Les théories du complot ont toujours existé. Parmi les mythes conspirationnistes les plus connus,
on peut citer l'assassinat de John F. Kennedy, en 1963, qui aurait été fomenté par Cuba, par
l'URSS ou par la CIA. Et les Protocoles des sages de Sion, faux document censé représenter un
plan de conquête du monde par les Juifs, fabriqué par la police secrète du tsar russe Nicolas II.
Plus récemment, les théories conspirationnistes se sont emparées du sida, qui aurait été créé par
la CIA, et de la mort de Lady Di, qui aurait été assassinée par les services secrets britanniques.

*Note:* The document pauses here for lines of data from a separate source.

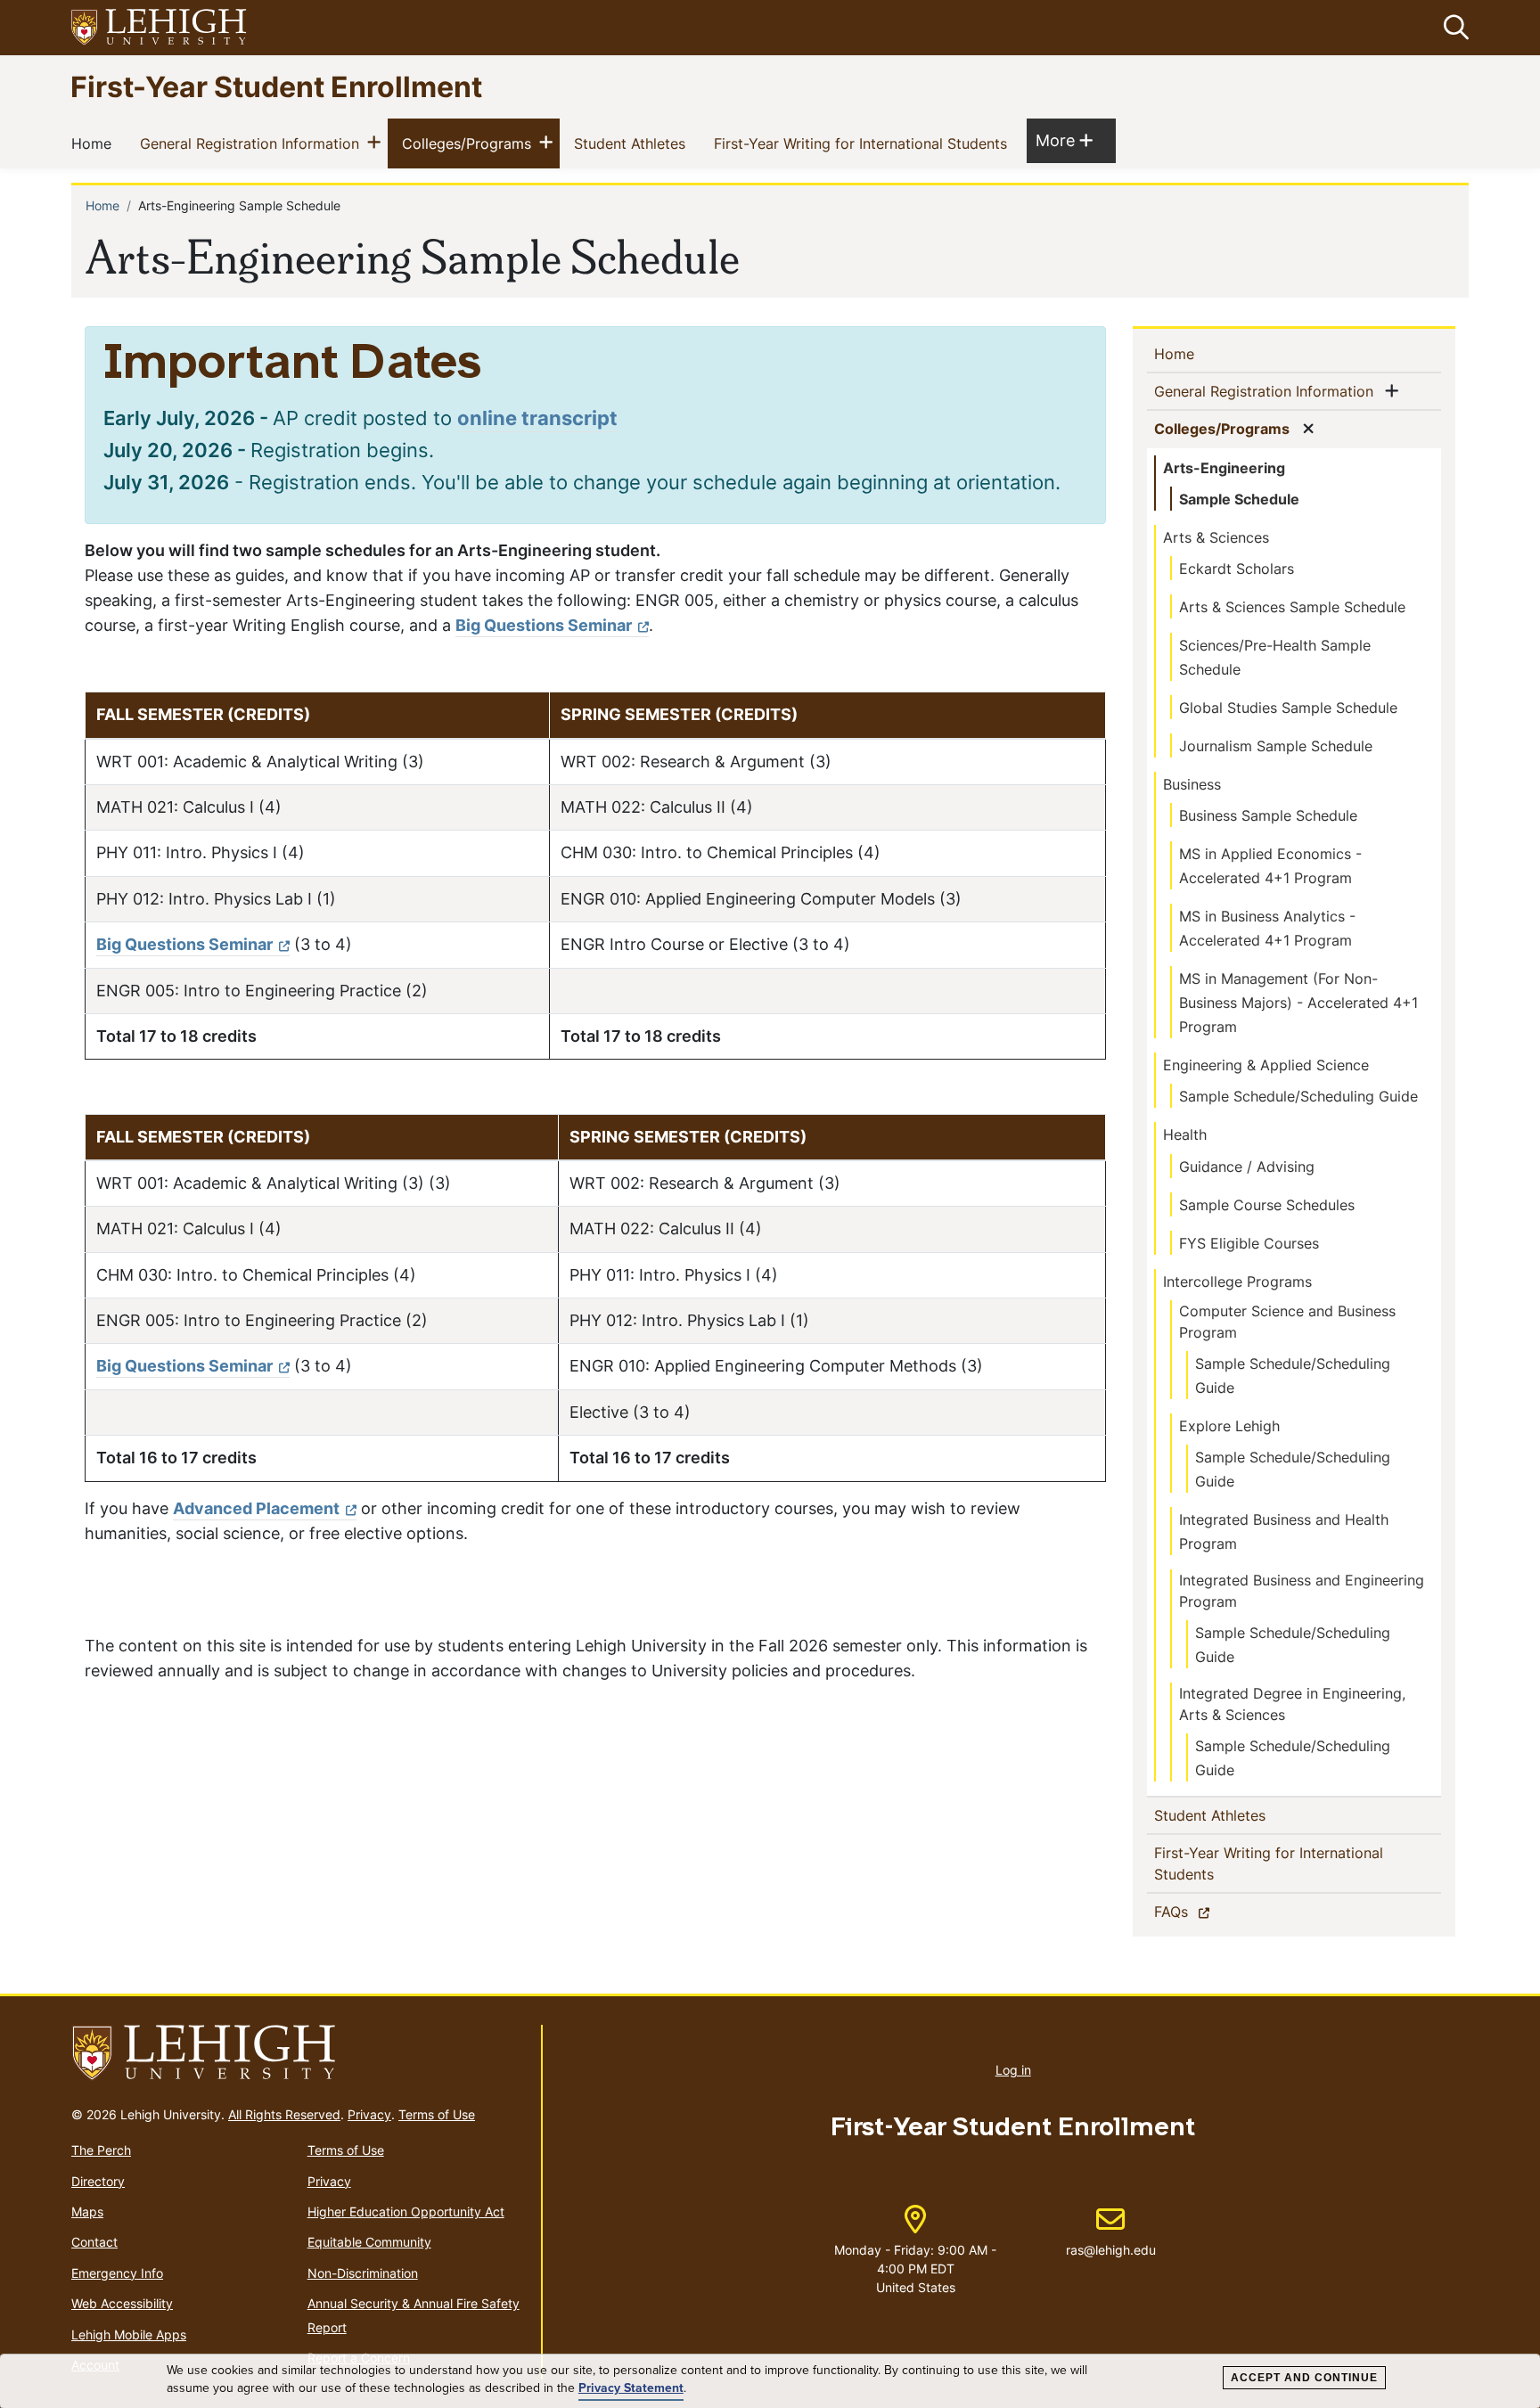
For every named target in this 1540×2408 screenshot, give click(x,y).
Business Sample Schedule (1268, 815)
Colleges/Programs (470, 143)
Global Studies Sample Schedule (1288, 707)
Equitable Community (369, 2241)
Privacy (369, 2114)
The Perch (101, 2150)
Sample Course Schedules (1267, 1205)
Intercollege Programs (1237, 1281)
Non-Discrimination (362, 2273)
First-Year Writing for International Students (864, 143)
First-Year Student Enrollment (276, 86)
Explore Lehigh (1229, 1426)
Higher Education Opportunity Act (405, 2211)
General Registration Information (253, 143)
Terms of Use (436, 2114)
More (1064, 140)
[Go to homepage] (299, 2053)
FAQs (1202, 1911)
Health (1185, 1134)
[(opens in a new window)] (159, 28)
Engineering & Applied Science (1266, 1065)
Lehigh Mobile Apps (128, 2334)
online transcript (537, 417)
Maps (87, 2211)
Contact (94, 2241)
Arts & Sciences (1216, 537)
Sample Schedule (1239, 499)
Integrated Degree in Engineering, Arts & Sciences (1292, 1703)
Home (95, 143)
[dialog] (770, 2381)
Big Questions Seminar (543, 625)
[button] (1453, 27)
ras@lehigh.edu (1111, 2231)
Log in (1013, 2069)
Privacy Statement (631, 2388)
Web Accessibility (122, 2303)
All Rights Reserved (284, 2114)
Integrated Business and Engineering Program (1301, 1590)
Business (1192, 784)
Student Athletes (633, 143)
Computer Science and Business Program (1287, 1321)
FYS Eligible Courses (1249, 1243)
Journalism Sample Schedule (1275, 746)
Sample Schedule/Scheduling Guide (1298, 1096)
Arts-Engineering (1224, 468)
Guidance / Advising (1247, 1166)
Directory (98, 2181)
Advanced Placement (256, 1508)
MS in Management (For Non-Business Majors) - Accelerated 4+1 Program (1298, 1002)
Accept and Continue (1304, 2377)
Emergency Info (117, 2273)
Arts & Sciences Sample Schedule (1292, 607)
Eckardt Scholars (1236, 568)
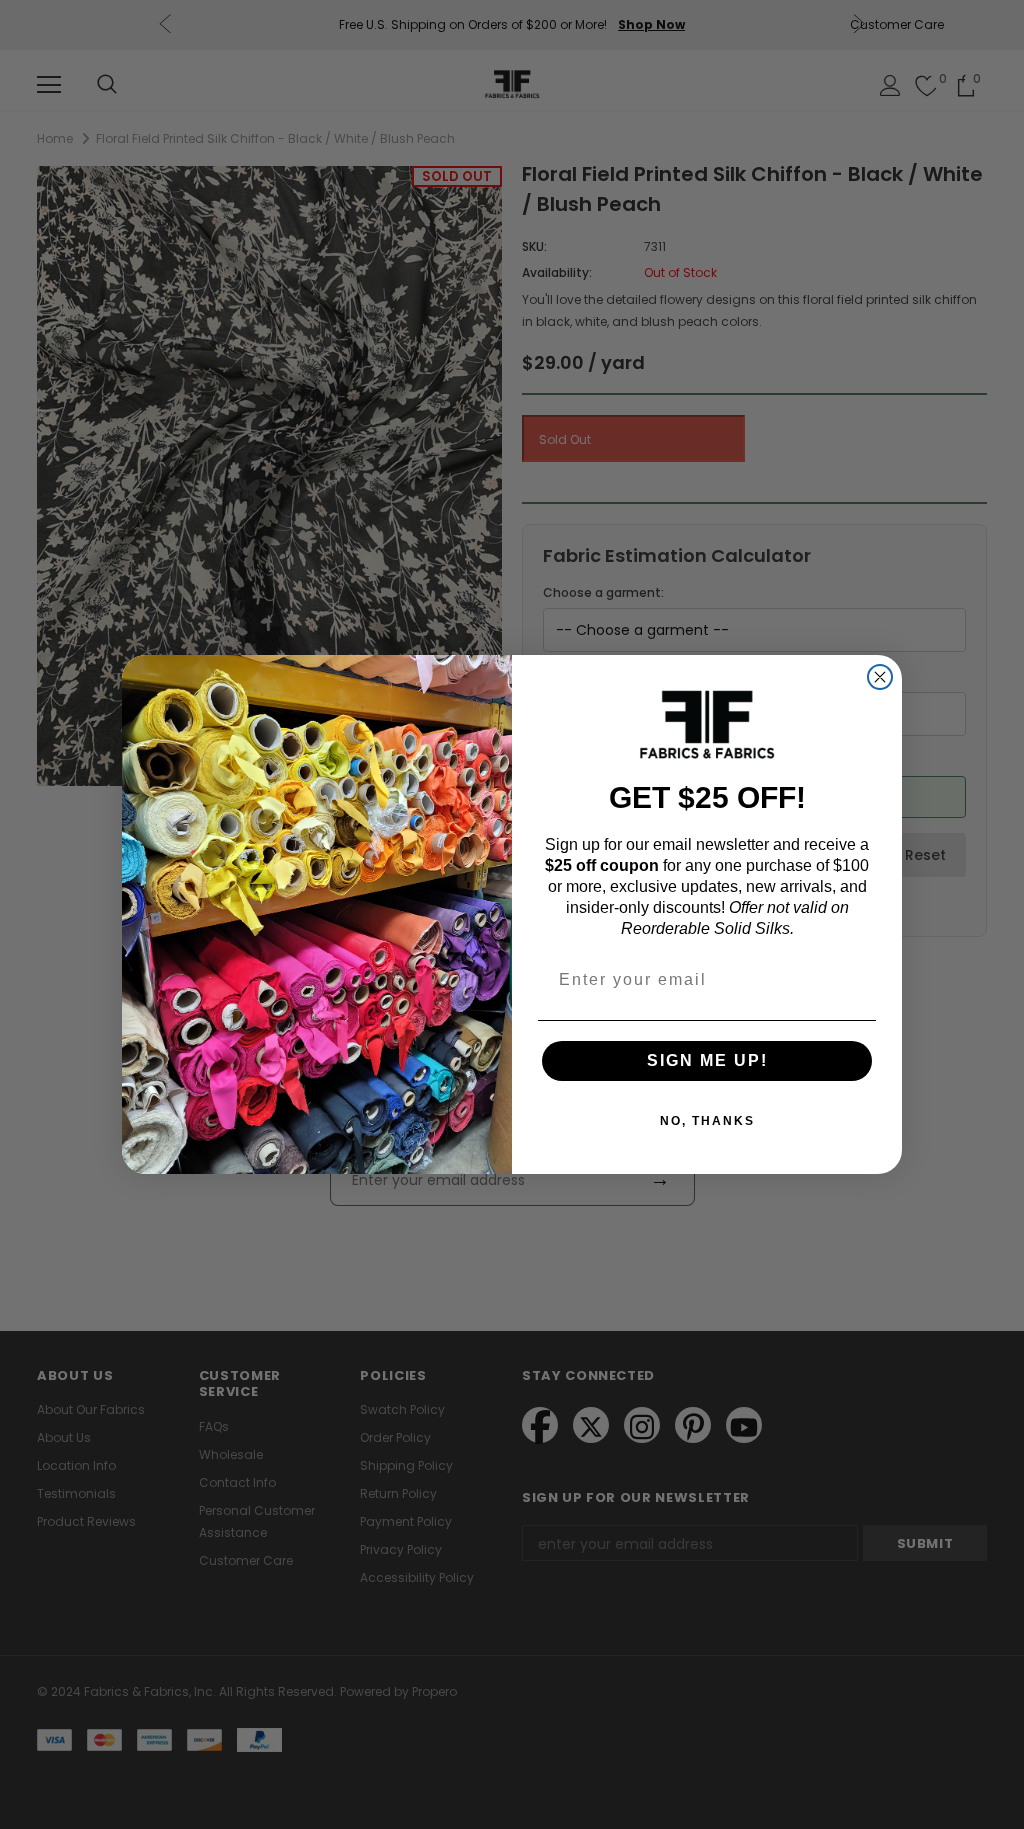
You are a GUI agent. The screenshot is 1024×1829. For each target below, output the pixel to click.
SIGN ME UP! (707, 1060)
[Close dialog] (880, 677)
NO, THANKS (707, 1121)
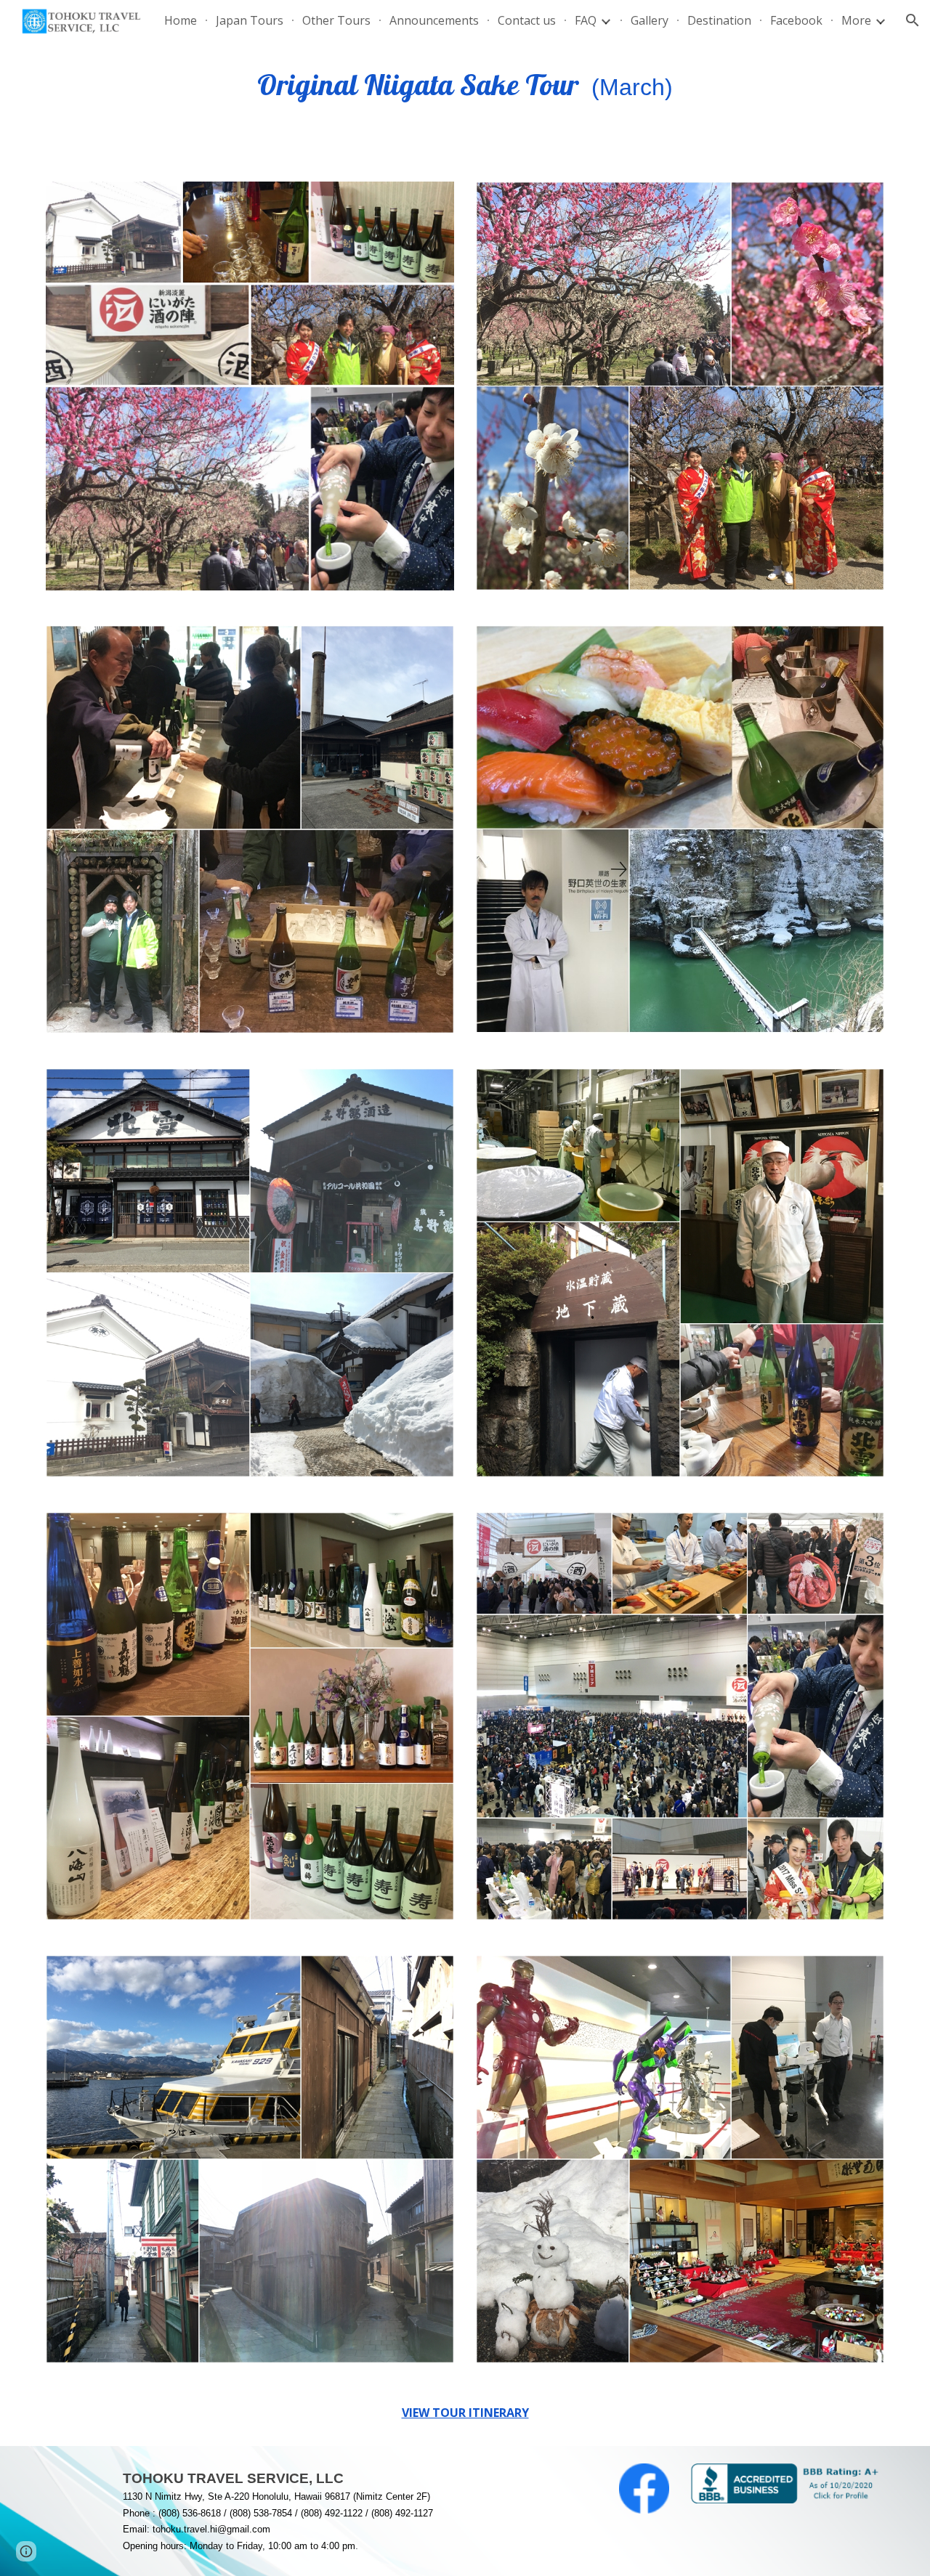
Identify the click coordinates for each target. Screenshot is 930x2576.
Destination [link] (719, 20)
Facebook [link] (796, 20)
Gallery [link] (649, 20)
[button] (912, 20)
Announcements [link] (434, 20)
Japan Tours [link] (249, 20)
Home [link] (180, 20)
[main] (465, 89)
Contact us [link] (527, 20)
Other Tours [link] (336, 20)
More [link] (856, 20)
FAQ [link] (586, 20)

«Les thèses conspirationnistes correspondent à des cycles conjoncturels… Aux XIX, XX et
XXIe siècles, nous assistons à une véritable culture de l'opposition et du complot», écrit la
chercheuse Nathalie Bastin dans une étude réalisée pour l'ESISC.
Une suspicion généralisée
Mais elles évoluent aussi avec les époques. Longtemps limités à une région ou à un pays, les
mythes sont désormais devenus mondiaux et transcendent les frontières. «Auparavant concentrés
sur les minorités (Juifs, gitans, francs-maçons), ils se polarisent aujourd'hui sur un nouvel acteur,
les États-Unis, qui représentent la force centrale, l'expression du pouvoir occidental», explique
Gérald Bronner. Pour le sociologue, l'époque contemporaine est particulièrement favorable à leur
développement. «Il y a, dans nos sociétés occidentales, un désaveu de la parole officielle et une
suspicion généralisée de l'expertise et de l'innovation scientifique.» Deux particularités auxquelles il
faut, selon lui, ajouter le développement des idées «anticapitalistes» et la «libération du marché
cognitif» avec l'explosion des radios, des télévisions et la généralisation d'Internet. «Il est de plus
en plus difficile de cacher les choses et les complots. Mais paradoxalement, comme tout finit par se
savoir, y compris les mensonges, le sentiment que l'on nous ment se développe.»
Le sociologue voit aujourd'hui un autre grand mythe prendre le pas sur ceux qui entourent le 11
Septembre : le «précautionnisme», c'est-à-dire le principe de précaution poussé à l'extrême.
(*) «Vie et mort des croyances collectives», chez Hermann, et «La Pensée extrême», chez Denoël.